▶ _Exercise description_:
From the data below, return the exact lines starting at the line containing "Click the orange total score box" and ending at the line containing "Switch to Fri", both included, and nothing else.

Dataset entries
- Opening Delimiter -
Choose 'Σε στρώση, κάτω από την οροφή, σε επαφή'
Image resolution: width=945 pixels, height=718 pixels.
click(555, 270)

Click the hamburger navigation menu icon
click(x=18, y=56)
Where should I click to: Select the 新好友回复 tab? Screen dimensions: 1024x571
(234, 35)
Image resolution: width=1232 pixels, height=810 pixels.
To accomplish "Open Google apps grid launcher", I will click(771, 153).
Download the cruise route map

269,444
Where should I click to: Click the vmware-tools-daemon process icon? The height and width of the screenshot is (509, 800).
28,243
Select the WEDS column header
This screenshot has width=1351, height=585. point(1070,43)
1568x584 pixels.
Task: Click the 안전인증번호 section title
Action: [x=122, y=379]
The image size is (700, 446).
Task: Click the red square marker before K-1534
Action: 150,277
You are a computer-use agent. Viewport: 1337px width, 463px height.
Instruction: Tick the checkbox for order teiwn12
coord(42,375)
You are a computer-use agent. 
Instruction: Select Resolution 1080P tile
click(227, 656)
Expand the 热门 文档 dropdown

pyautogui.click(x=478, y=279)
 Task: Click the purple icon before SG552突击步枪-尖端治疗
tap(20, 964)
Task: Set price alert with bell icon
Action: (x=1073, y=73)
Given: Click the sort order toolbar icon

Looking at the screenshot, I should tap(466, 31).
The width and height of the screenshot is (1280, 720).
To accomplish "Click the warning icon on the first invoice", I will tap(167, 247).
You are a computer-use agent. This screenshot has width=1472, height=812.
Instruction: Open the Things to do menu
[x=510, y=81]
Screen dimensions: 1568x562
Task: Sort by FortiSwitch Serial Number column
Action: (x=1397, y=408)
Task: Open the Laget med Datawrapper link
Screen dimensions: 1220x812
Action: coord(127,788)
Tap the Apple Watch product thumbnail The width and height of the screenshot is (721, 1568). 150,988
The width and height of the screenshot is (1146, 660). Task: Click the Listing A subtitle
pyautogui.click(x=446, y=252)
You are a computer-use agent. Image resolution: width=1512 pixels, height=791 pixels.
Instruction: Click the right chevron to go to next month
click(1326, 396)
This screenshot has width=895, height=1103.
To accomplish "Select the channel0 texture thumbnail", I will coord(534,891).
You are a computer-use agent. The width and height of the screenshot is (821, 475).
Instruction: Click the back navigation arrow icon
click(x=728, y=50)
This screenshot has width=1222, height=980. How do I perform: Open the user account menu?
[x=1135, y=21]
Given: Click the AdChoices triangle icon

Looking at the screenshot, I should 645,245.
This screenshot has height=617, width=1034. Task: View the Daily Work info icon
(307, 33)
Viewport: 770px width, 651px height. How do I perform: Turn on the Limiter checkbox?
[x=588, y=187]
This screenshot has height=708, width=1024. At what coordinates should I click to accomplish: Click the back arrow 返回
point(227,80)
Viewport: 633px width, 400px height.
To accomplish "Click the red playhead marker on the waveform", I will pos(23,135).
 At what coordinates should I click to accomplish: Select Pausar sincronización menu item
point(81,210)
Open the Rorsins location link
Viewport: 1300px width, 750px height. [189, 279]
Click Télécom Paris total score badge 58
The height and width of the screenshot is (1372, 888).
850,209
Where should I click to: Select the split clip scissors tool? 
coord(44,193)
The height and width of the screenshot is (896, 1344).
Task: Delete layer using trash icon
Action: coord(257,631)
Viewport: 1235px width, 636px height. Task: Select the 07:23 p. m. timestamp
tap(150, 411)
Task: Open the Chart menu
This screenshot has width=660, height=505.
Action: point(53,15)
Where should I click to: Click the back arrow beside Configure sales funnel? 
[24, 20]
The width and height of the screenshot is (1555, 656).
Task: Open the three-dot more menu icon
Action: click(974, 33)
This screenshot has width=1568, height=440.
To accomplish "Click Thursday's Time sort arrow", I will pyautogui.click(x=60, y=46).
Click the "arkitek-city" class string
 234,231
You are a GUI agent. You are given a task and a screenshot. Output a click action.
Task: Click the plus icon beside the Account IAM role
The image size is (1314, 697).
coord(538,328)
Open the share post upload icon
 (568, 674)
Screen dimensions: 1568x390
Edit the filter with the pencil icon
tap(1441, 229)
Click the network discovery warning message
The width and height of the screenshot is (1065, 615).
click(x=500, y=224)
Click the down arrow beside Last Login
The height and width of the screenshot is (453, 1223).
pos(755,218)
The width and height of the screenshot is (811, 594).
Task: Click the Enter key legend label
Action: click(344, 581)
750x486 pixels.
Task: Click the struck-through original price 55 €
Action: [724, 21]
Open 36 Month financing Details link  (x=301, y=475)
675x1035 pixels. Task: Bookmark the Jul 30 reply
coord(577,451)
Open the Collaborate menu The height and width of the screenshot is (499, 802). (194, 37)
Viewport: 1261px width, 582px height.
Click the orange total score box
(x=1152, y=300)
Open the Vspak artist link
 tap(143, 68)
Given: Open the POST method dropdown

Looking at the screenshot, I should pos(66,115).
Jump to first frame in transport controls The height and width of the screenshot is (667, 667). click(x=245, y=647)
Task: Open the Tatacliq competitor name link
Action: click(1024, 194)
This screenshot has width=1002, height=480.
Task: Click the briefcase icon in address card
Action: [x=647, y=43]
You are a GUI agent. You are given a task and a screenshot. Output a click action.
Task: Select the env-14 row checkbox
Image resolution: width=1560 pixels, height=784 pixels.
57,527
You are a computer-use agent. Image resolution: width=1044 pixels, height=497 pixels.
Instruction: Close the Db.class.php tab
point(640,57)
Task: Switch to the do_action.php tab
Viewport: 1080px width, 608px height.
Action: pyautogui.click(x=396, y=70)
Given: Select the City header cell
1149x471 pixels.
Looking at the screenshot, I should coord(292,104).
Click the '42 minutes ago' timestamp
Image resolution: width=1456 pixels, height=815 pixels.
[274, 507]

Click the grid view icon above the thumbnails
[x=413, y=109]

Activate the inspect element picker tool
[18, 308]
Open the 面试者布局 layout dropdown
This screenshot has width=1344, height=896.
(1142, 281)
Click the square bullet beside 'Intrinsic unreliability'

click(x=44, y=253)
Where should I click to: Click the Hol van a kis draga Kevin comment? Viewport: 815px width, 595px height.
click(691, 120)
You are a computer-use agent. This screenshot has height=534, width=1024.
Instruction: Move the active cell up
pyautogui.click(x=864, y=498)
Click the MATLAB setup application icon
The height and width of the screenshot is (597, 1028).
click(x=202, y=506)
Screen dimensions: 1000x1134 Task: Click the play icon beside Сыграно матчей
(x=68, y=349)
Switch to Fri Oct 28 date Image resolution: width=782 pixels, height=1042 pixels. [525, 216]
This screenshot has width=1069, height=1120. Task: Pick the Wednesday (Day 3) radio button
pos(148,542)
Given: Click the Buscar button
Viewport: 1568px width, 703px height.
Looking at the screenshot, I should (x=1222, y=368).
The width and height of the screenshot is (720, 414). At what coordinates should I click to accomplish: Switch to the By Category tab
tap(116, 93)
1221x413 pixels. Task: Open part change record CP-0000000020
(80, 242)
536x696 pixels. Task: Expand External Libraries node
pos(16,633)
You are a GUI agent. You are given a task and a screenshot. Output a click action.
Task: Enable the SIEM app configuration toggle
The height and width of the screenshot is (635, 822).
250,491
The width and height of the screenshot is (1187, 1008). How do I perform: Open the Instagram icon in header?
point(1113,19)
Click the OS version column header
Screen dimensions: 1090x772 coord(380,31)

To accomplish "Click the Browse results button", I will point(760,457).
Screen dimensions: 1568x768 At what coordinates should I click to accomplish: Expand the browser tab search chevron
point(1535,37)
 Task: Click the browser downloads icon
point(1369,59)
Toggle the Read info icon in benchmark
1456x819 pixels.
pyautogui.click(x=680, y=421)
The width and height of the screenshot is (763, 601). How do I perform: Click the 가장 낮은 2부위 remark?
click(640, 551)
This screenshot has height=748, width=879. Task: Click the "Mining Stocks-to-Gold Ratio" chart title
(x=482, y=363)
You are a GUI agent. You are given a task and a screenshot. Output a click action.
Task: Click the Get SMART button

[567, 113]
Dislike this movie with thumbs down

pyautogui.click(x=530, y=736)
- Closing Delimiter -
▶ _Response below_:
Click the orange total score box
(x=1152, y=300)
Open the Vspak artist link
 tap(143, 68)
Given: Open the POST method dropdown

Looking at the screenshot, I should pos(66,115).
Jump to first frame in transport controls The height and width of the screenshot is (667, 667). click(x=245, y=647)
Task: Open the Tatacliq competitor name link
Action: click(1024, 194)
This screenshot has width=1002, height=480.
Task: Click the briefcase icon in address card
Action: [x=647, y=43]
You are a GUI agent. You are given a task and a screenshot. Output a click action.
Task: Select the env-14 row checkbox
Image resolution: width=1560 pixels, height=784 pixels.
57,527
You are a computer-use agent. Image resolution: width=1044 pixels, height=497 pixels.
Instruction: Close the Db.class.php tab
point(640,57)
Task: Switch to the do_action.php tab
Viewport: 1080px width, 608px height.
Action: pyautogui.click(x=396, y=70)
Given: Select the City header cell
1149x471 pixels.
Looking at the screenshot, I should coord(292,104).
Click the '42 minutes ago' timestamp
Image resolution: width=1456 pixels, height=815 pixels.
[274, 507]

Click the grid view icon above the thumbnails
[x=413, y=109]

Activate the inspect element picker tool
[18, 308]
Open the 面试者布局 layout dropdown
This screenshot has width=1344, height=896.
(1142, 281)
Click the square bullet beside 'Intrinsic unreliability'

click(x=44, y=253)
Where should I click to: Click the Hol van a kis draga Kevin comment? Viewport: 815px width, 595px height.
click(691, 120)
You are a computer-use agent. This screenshot has height=534, width=1024.
Instruction: Move the active cell up
pyautogui.click(x=864, y=498)
Click the MATLAB setup application icon
The height and width of the screenshot is (597, 1028).
click(x=202, y=506)
Screen dimensions: 1000x1134 Task: Click the play icon beside Сыграно матчей
(x=68, y=349)
Switch to Fri Oct 28 date Image resolution: width=782 pixels, height=1042 pixels. [525, 216]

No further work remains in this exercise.